北海道の知床半島沖で観光船が沈没した事故では、杜撰(ずさん)な運航実態が次々と明らかになった。
波浪注意報が出される中、あり得ない「条件付き運航」を指示した運航会社の社長には操船実績がなく、船長も海洋での経験が浅かった。
事務所の無線用アンテナは破損しており衛星携帯電話は故障で修理中だった。事故時は船長が乗客の携帯電話を借りて救助を要請した。事故船舶は昨年、2度の事故を起こし国土交通省の行政指導を受けていた。
運航会社を責めるべきは当然だが、実態を見逃し、運航を許可してきた国交省などの無為無策ぶりにも怒りがある。

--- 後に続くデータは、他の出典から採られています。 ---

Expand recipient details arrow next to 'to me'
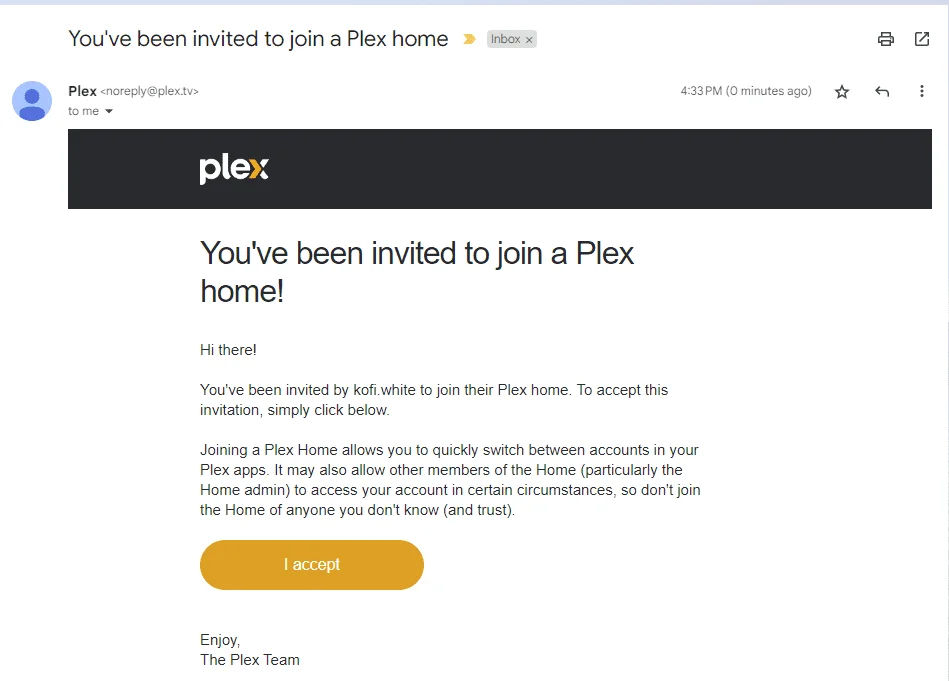 click(109, 111)
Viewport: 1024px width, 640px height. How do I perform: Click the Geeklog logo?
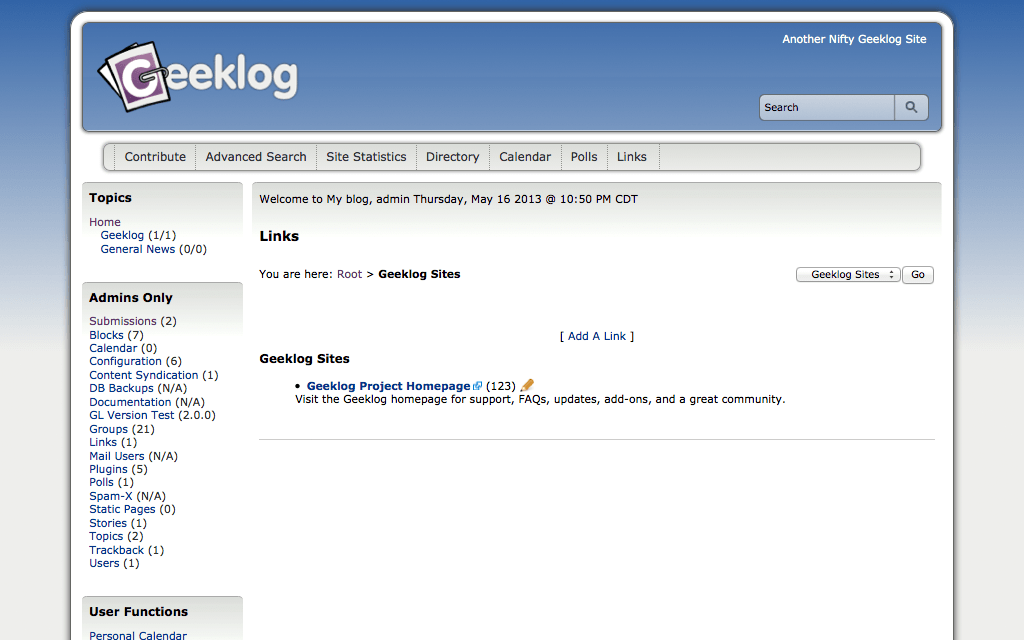pos(197,76)
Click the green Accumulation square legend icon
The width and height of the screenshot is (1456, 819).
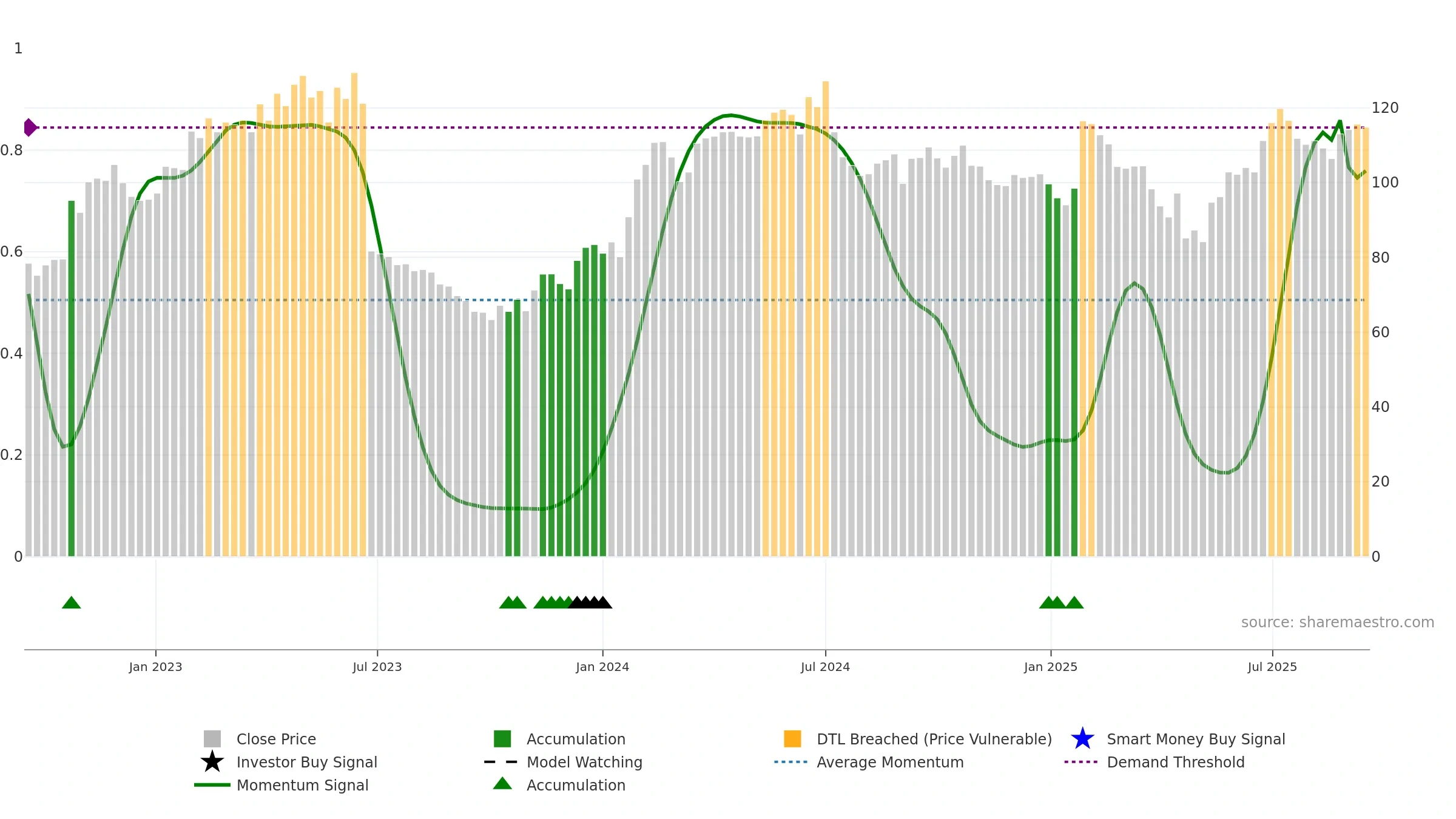(502, 739)
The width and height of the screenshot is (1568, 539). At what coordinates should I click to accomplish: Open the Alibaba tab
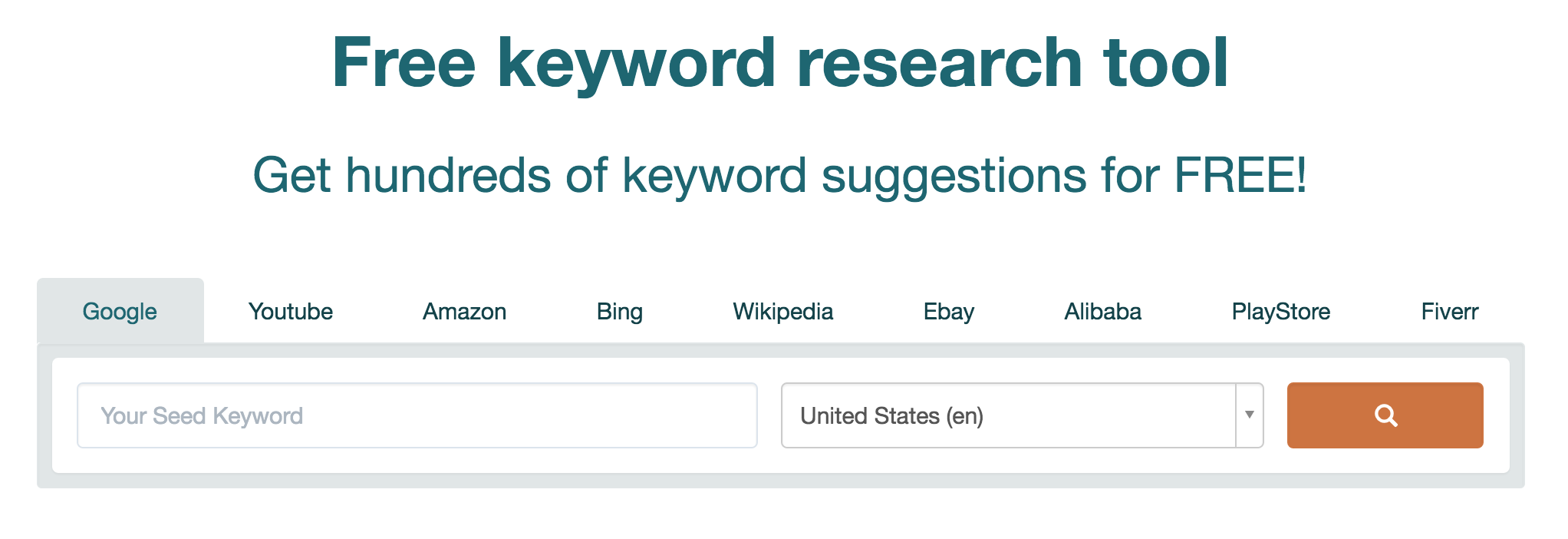pyautogui.click(x=1103, y=312)
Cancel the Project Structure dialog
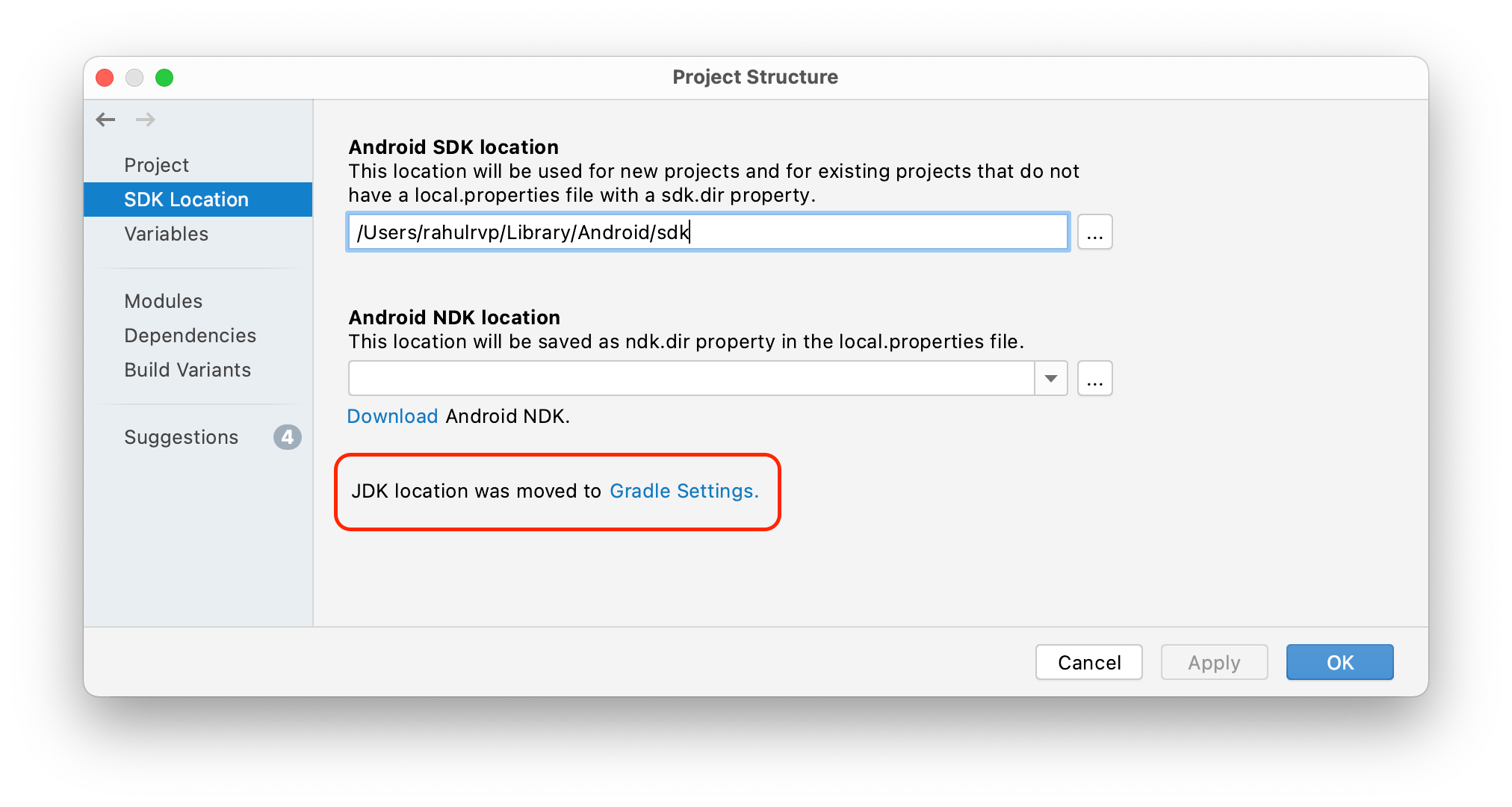This screenshot has height=807, width=1512. click(1088, 662)
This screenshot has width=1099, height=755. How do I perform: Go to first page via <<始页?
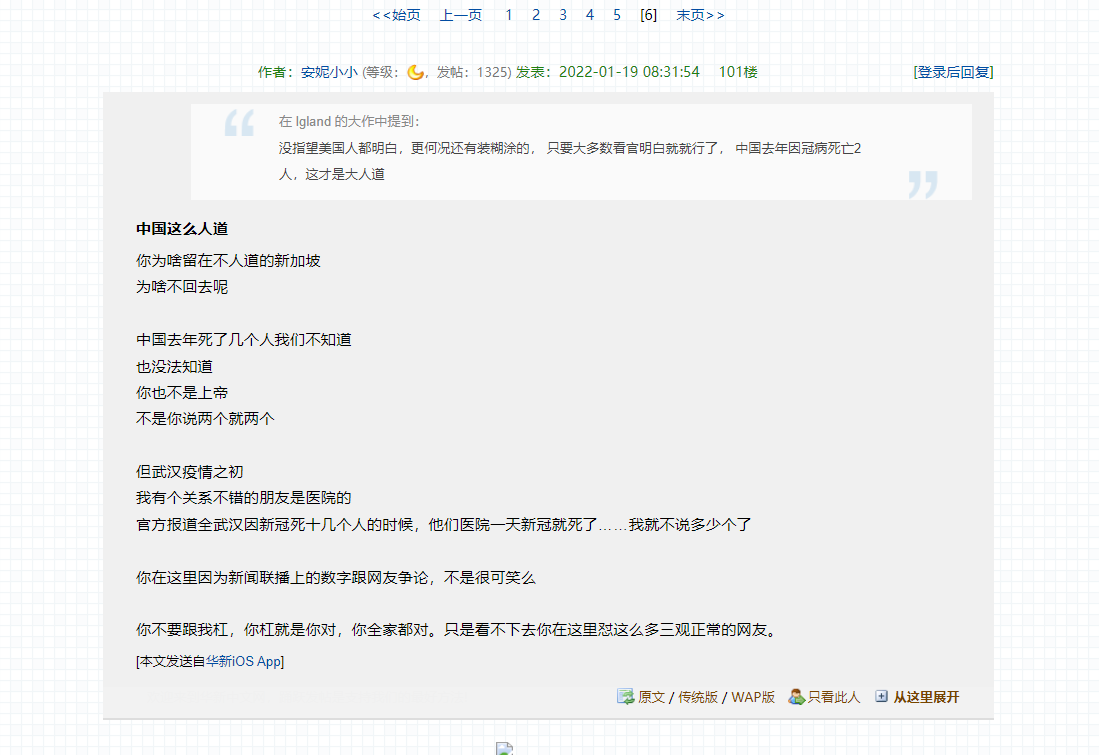[x=397, y=15]
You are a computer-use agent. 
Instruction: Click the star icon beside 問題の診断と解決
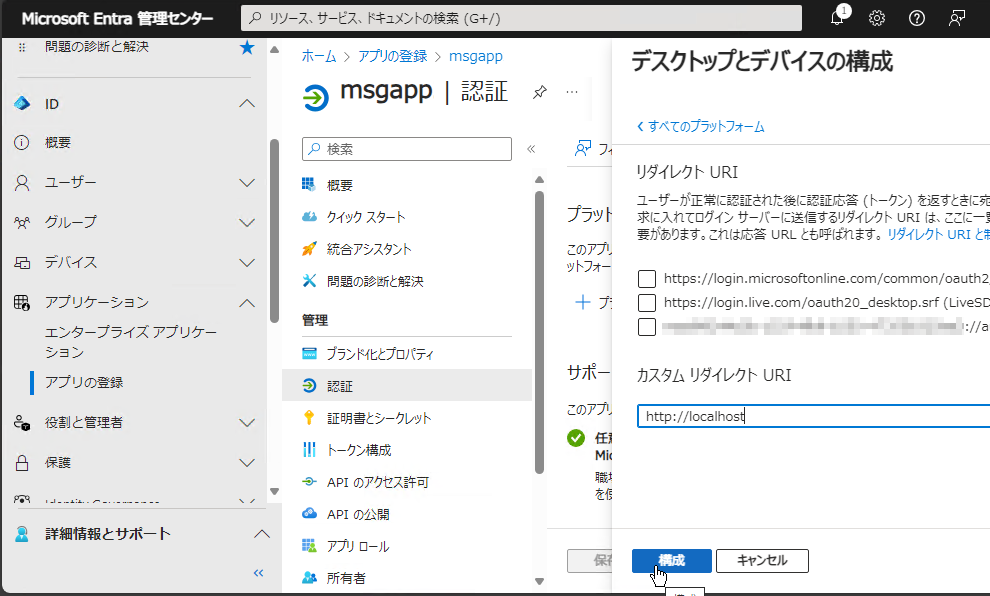pyautogui.click(x=246, y=45)
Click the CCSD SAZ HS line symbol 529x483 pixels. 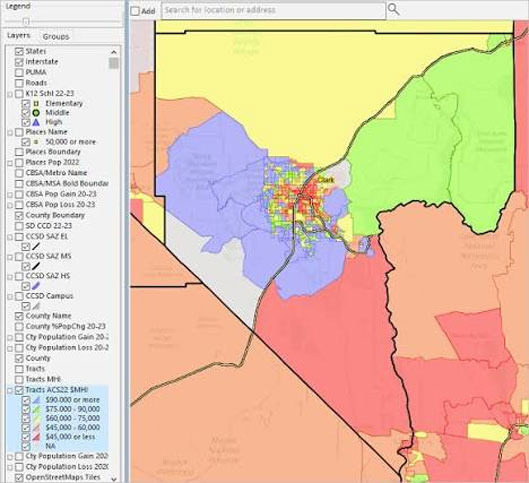click(36, 286)
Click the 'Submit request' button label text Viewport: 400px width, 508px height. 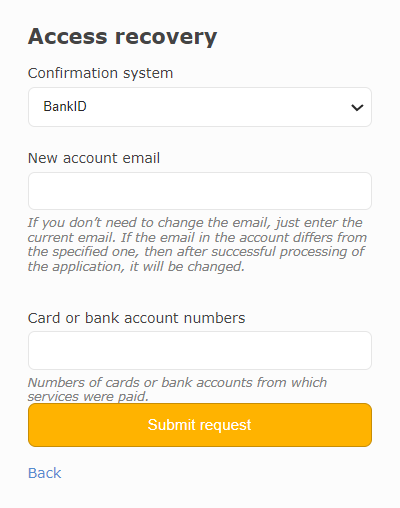[200, 425]
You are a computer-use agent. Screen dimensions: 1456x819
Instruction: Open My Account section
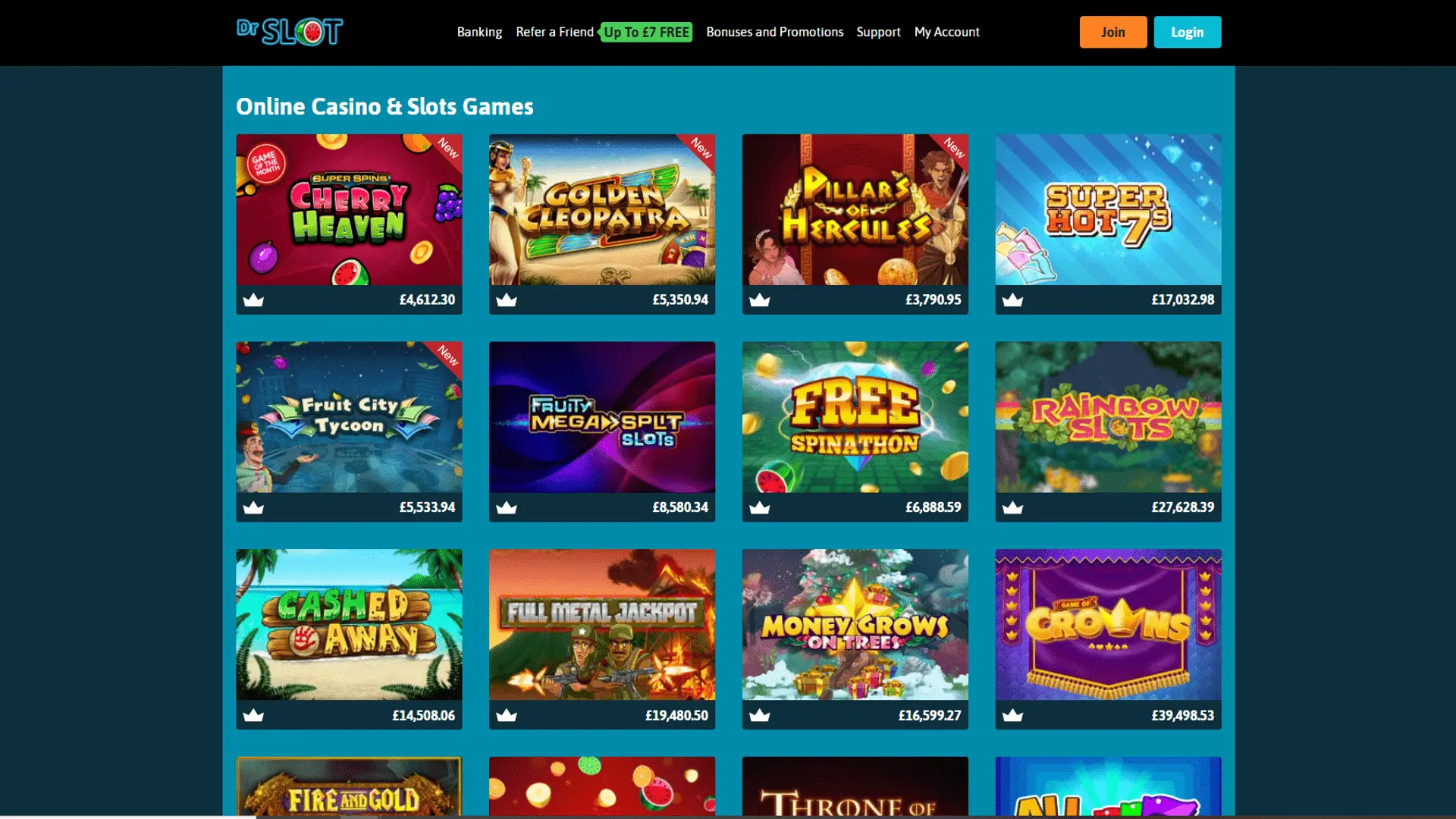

斉藤鉄夫国交相は運航会社の社長を「当事者意識の欠如、責任感の欠如だと思う」と批判したが、同じ言葉は、国交省にも向けられるべきだろう。
事故船舶は事故の3日前、船舶安全法に基づく日本小型船舶検査機構の中間検査を受けていた。2日前には網走海上保安署の安全点検を受け、いずれも「問題なし」とされていた。一体、何のための検査だったのか、無能を疑われても仕方あるまい。
日本小型船舶検査機構は国に代わって検査を担う特別民間法人で、理事長は国交省OBの「天下り指定席」なのだという。事故を防げない検査は、その構造に問題があるのか、法体系に不備があるのか、原因を早急に突きとめ、改善しなければならない。
国交省は11日、事故を受けて小型旅客船の安全対策や制度の見直しを議論する有識者検討委員会の初会合を開いた。運航事業者の参入審査のあり方や国の監査、検査の実効性を高める方策を議論し、海上運送法や船舶安全法の改正を視野に、7月中に中間とりまとめを公表するのだという。随分、悠長な話ではないか。
現地で事故対応中の渡辺猛之国交副大臣はオンラインで会合に参加し、「被害者家族から、事業者は安全を軽視していたのではないか、国の検査監督は適切だったのかとの指摘を受けている」と述べた。家族の指摘はもっともだが、国交省はまず、自身の無力に対する反省を述べるべきだった。
重大事故が起きなくては何も変わらない省庁の吞気(のんき)ぶりは、これまで何度もみてきた。それでも変わらないよりはいい。本気の取り組みをみせてほしい。